Simultanément aux atteintes au pouvoir d’achat, c’est le travail, fondement de notre identité, qui s’est trouvé menacé en 2009. Le danger sur le travail s’est manifesté de deux façons :
- au plan de sa quantité, avec le risque de perdre son emploi : hausse du chômage est, à 1,6/10 sur l’échelle verticale, l’un des mots les moins aimés ; et, à 7,8/10 sur l’échelle horizontale, celui que les Français s’attendent à voir le plus revenir dans l’actualité de 2010
- au plan de sa qualité : la relation au travail s’est fortement dégradée, sinon objectivement, du moins dans les représentations collectives, sous l’effet des évènements marquants et très médiatisés des suicides en entreprises (1,7/10).
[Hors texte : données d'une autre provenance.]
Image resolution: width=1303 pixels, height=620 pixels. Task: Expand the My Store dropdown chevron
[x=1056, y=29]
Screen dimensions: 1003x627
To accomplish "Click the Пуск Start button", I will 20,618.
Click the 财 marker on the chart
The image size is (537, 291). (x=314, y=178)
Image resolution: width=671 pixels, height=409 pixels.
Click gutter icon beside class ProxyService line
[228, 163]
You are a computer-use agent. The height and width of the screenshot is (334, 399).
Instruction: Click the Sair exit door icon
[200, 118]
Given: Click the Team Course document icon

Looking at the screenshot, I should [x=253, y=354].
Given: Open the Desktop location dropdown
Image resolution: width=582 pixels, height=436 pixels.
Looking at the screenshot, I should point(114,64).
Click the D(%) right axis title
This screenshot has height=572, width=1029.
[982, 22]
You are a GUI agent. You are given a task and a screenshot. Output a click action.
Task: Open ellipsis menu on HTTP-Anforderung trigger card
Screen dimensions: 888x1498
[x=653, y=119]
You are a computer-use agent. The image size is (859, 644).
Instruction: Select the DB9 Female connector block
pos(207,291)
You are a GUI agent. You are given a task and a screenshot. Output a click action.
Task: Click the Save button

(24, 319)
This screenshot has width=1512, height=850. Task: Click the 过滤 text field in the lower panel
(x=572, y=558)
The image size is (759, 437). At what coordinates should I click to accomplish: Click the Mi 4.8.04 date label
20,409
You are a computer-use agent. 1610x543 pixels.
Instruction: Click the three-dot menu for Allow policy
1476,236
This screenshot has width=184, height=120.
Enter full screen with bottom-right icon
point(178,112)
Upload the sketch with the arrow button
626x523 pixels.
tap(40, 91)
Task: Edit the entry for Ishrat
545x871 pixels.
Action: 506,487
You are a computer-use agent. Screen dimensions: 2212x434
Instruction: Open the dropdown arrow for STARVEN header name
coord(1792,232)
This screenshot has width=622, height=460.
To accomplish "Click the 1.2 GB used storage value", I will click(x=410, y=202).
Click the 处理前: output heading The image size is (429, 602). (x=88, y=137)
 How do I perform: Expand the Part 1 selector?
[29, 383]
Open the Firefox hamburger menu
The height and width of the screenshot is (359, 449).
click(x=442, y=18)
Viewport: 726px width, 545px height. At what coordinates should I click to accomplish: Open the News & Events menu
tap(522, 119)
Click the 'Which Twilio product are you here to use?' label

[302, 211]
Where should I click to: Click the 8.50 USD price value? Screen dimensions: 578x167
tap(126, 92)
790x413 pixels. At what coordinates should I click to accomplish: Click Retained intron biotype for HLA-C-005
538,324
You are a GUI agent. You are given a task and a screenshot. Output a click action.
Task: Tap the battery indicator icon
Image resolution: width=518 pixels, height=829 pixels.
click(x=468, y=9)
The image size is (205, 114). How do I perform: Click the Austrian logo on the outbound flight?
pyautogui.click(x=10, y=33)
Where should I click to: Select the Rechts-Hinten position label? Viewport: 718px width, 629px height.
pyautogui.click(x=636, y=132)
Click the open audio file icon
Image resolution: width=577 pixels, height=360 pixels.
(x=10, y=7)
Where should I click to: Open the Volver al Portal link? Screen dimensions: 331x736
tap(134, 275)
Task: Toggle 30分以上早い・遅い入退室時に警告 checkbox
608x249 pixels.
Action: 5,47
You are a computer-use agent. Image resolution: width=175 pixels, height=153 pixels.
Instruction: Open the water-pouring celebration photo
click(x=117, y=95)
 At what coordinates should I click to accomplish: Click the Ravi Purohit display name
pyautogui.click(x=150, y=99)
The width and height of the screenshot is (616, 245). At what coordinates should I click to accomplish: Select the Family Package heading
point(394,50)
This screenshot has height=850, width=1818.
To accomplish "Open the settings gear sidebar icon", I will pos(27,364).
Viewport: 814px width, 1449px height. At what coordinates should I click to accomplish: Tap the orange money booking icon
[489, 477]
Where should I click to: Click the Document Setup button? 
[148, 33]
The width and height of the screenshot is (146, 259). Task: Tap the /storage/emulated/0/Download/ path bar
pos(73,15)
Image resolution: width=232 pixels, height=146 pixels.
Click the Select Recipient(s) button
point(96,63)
Autre menace, que nous sommes nombreux à ressentir, celle sur l’identité nationale confondue de plus en plus par certains comme une mise en opposition avec les immigrés, voire avec les musulmans. Les Français n’ont pas trop aimé le débat lancé par Eric Besson (4,7/10) et ils pensent le retrouver en 2010 (7,3/10). Ils jugent en revanche positivement le débat lancé sur le port de la burqa (5,7/10). « Ils n’ont que modérément apprécié la fermeture de la jungle de Calais ou le renvoi de trois clandestins afghans dans un Kaboul encore en guerre, en écho aux foyers de menace internationale : intervention militaire en Afghanistan, intervention israélienne à Gaza, tirs nucléaires en Corée du Nord… L’instabilité du monde, en dépit d’efforts de coopération, n’a cessé d’exacerber un sentiment d’insécurité globale, quand bien même l’attribution du Nobel de la Paix à Obama était un signal positif. L’inquiétude, c’est aussi une démocratie qui se cherche, en Iran par exemple où l’arrestation de Clotilde Reiss suscitait la tristesse, tandis qu’on se réjouissait des manifestations post élections. Autres maux, les défaillances de la technique qui jettent le doute sur la capacité de l’homme à maîtriser sa “modernité” : crash de l’Airbus AF447 d’Air France est l’item le moins aimé de 2009. Sans oublier la grippe A et, bien sûr, le changement climatique que ne parviennent pas à contrebalancer les signes encourageants que sont le score d’Europe Écologie aux Européennes ou le Sommet de Copenhague. »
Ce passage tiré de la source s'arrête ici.